TEKS YANG DISEDIAKAN:
_ _ _ _ _

Punya Pengaruh Besar, 3 Makam Keramat di Solo Kerap Dikunjungi Pejabat

Tiga leluhur pendiri Kota Solo.

Semarang, IDN Times - Kota Surakarta atau lebih dikenal dengan Kota Solo merupakan salah satu pewaris Kesultanan Mataram yang pecah setelah Perjanjian Giyanti pada tahun 1755. Setelah Indonesia merdeka Surakarta berstatus sebagai daerah istimewa setingkat provinsi, yang dikenal sebagai Daerah Istimewa Surakarta.

Selanjutnya, karena berkembang gerakan antimonarki di Surakarta serta kerusuhan, penculikan, dan pembunuhan pejabat-pejabat Daerah Istimewa Surakarta, pada tanggal 16 Juni 1946 pemerintah membekukan status daerah istimewa yang dimiliki Daerah Istimewa Surakarta dan menghilangkan kekuasaan politik raja-raja Kasunanan Surakarta dan Kadipaten Mangkunegaran.

Kemudian Surakarta ditetapkan menjadi tempat kedudukan dari residen, yang memimpin Karesidenan Surakarta dengan wilayah seluas 5.677 km².

Karesidenan Surakarta terdiri dari daerah-daerah Kota Praja Surakarta, Kabupaten Karanganyar, Kabupaten Sragen, Kabupaten Wonogiri, Kabupaten Sukoharjo, Kabupaten Klaten, Kabupaten Boyolali.Dan pada tanggal 16 Juni 1946 diperingati sebagai hari jadi Pemerintah Kota Surakarta modern hingga sekarang.

Terdapat tiga tokoh yang punya pengaruh besar, mereka disebut sebagai cikal bakal terbentuknya Kota Solo pertama kali, tiga tokoh tersebut yakni Ki Ageng Sala, Ki Ageng Henis, dan Raden Ngabehi Yosodipuro. Hingga kini makam ketiga tokoh tersebut selalu ramai dikunjungi mulai rakyat biasa hingga para pejabat.

Baca Juga: Pengujung Mal di Solo yang Masih Remaja Harus Tunjukan Kartu Identitas

1. Makam Ki Ageng Sala

Punya Pengaruh Besar, 3 Makam Keramat di Solo Kerap Dikunjungi Pejabatpariwisatasolo.surakarta.go.id

Setiap Hari Jadi Kota Solo pada tanggal 16 Juni, dan Hari Jadi Pemkot Surakarta pada tanggal 17 Februari, makam Ki Ageng Sala tak pernah absen untuk dikunjungi para pejabat teras di Kota Solo. Mulai dari Wali Kota Solo hingga jajaran eselon dibawahnya dan Muspida turut serta berziarah ke makam yang berlokasi di Kelurahan Baluwarti, Pasar Kliwon, Solo tersebut.

_ _ _ _ _

DATA YANG DIBERIKAN:
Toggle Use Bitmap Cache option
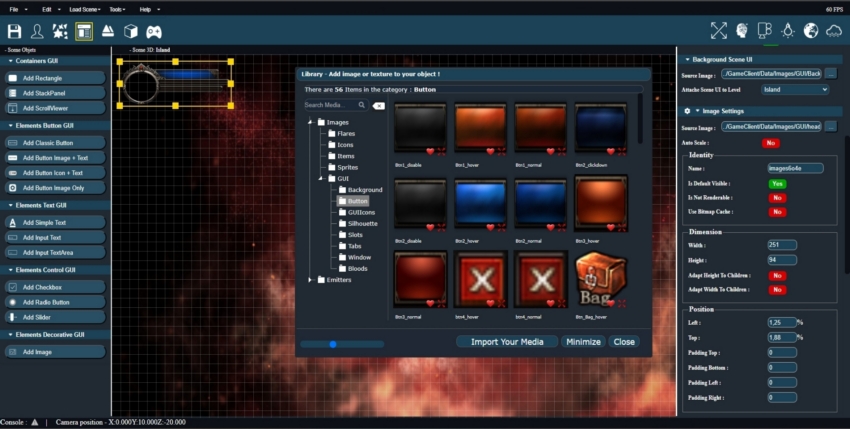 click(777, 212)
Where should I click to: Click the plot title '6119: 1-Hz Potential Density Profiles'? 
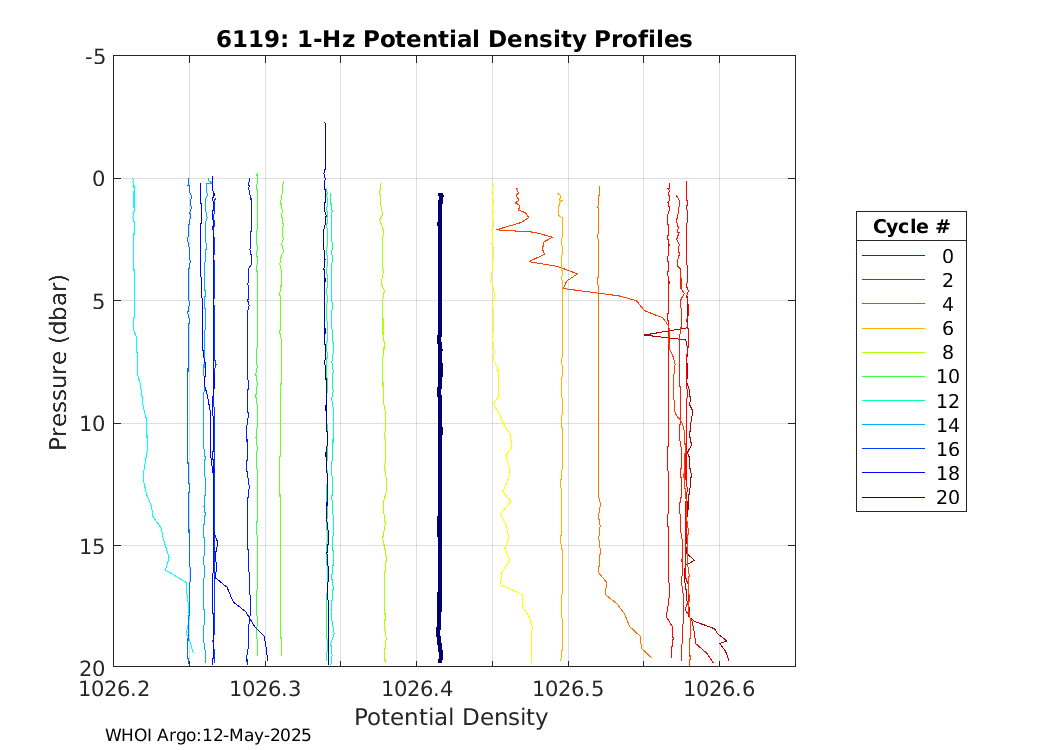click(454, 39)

_ _ _ _ _

DAFTAR TUGAS:
1: Sebutkan semua kabupaten yang termasuk Karesidenan Surakarta menurut artikel tentang makam keramat di Solo.
2: Berikan lanjutan artikel tentang makam keramat di Solo, mulai setelah kalimat terakhir yang ada.

HASIL LATIHAN:
1: Kabupaten Karanganyar, Kabupaten Sragen, Kabupaten Wonogiri, Kabupaten Sukoharjo, Kabupaten Klaten, dan Kabupaten Boyolali.

2:
Ki Ageng Sala atau disebut juga Ki Gede Sala sendiri merupakan sosok pendiri Kota Solo, ia adalah seorang penyebar agama Islam di wilayah Solo bersama Kiai Carang dan Nyai Sumedang yang dimakamkan di berjajaran. Dimana semasa hidupnya Ki Gede Sala tinggal di desa Sala yang kini ditempati oleh Keraton Kasunanan Surakarta.

Konon katanya, Desa Sala dahulunya merupakan sebuah hutan rawa yang banyak ditumbuhi tanamanan pohon Sala. Pada masa Susuhan Pakubuwana II, akibat terjadi pemberontakan Pecinan, Keraton Kasunanan dipindah dari Kartasura menuju Desa Sala. Desa Sala sendiri dipilih karena dekat dengan sungai Bengawan Solo yang menjadi pusat mobilitas perdagangan pada zaman dahulu.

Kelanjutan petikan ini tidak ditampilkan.